Lender Requirements Under MLA
Lenders are required by the DoD to check credit applicants to ensure that the person applying for the loan is not a military service member or dependent (defined as a spouse or child of a military service member). Lenders can use DoD database, knowns as the Defense Manpower Data Center (DMDC) in order to verify this information.
Lenders will be allowed to access information in the DMDC to verify military service. Using the DoD database, lenders can request information for a single record request or a multiple record request. A multiple record request allows the lender to request information for multiple individuals or for multiple dates for the same individual.
A lender enters personal information about the military service member or family member, including the person's name, social security number, and birth date, to obtain this information. Lenders are covered under a safe harbor rule in identifying a military service member or family member if they use the MLA database as provided by the DoD or use consumer reports from a nationwide consumer credit institution.
In addition, creditors are required to tell military service members and their families that they have certain rights under the MLA. Written and oral explanations are required for the MLA in addition to other disclosures required by TILA.
Who is Covered Under the MLA?
Another important part of the answer to the question of "what does MLA stand for?" is who it protects. A military service member and their dependents are covered under the MLA. If a military service member leaves the military, they are no longer covered under the MLA. In addition, their dependents are no longer covered under this provision.
No Arbitration Required
The MLA prevents creditors from forcing military service members and their families to be part of a mandatory arbitration. In addition, it prevents military service members from waiving their rights under the Service Members' Civil Relief Act. Finally, it prohibits military service members from providing a payroll allotment in exchange for credit.

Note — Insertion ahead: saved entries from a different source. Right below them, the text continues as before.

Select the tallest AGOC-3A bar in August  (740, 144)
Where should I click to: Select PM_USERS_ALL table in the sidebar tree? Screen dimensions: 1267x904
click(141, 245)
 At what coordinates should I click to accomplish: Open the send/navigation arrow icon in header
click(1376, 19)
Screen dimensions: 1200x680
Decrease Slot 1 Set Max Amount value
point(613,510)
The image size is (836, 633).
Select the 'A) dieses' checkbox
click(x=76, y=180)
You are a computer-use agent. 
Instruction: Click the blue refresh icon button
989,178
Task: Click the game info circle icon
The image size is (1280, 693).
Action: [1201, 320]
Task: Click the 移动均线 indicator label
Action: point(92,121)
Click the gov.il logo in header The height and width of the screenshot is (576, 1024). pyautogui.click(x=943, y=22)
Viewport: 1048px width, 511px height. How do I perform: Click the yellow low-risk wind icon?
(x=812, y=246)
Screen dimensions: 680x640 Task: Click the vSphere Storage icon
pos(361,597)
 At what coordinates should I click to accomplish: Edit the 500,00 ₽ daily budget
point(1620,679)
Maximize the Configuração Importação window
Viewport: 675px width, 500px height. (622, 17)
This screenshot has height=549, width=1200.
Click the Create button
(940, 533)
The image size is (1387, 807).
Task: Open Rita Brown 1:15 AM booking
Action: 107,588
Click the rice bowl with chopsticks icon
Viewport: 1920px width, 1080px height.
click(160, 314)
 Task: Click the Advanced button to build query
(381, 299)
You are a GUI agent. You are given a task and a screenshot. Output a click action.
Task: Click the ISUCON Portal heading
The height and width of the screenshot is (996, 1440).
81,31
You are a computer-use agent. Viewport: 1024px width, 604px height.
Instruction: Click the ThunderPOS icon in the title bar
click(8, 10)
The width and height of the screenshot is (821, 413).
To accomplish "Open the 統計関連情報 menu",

Restrictions and Penalties
Finally, when asking what does MLA stand for, it's important to know what restrictions it includes. The MLA prevents rollovers, renewals, or refinances of payday loans or other deferred transactions by creditors other than banks, thrifts, or credit unions. It also prohibits some types of loan terms such as penalties for prepayment and unreasonable notice requirements. There are penalties for lenders, both civil and criminal, for violations of the MLA.
What does MLA stand for? It stands for the Military Lending Act. The Military Lending Act was enacted to protect military service members on active duty. The intention of the MLA is to safeguard military service members and their families from the risks associated with specific lending practices. These practices could negatively affect the preparedness of the military and the retention of those in military service.
Originally, this regulation limited the annual percentage rate, required certain information to be disclosed to the military service member, and prohibited arbitration involving military service members. It initially only includes a few types of consumer products like payday loans, auto title loans, and tax refund anticipation loans.
Today, the MLA covers a wider variety of consumer products, including overdraft lines of credit (excluding conventional overdraft services) and certain types of installment loans. Remember that residential, motor vehicle, and personal property loans with secured credit are not included under MLA. With this information, you shouldn't have to ask, "What does the MLA stand for?" You now have all of the information needed to answer that question.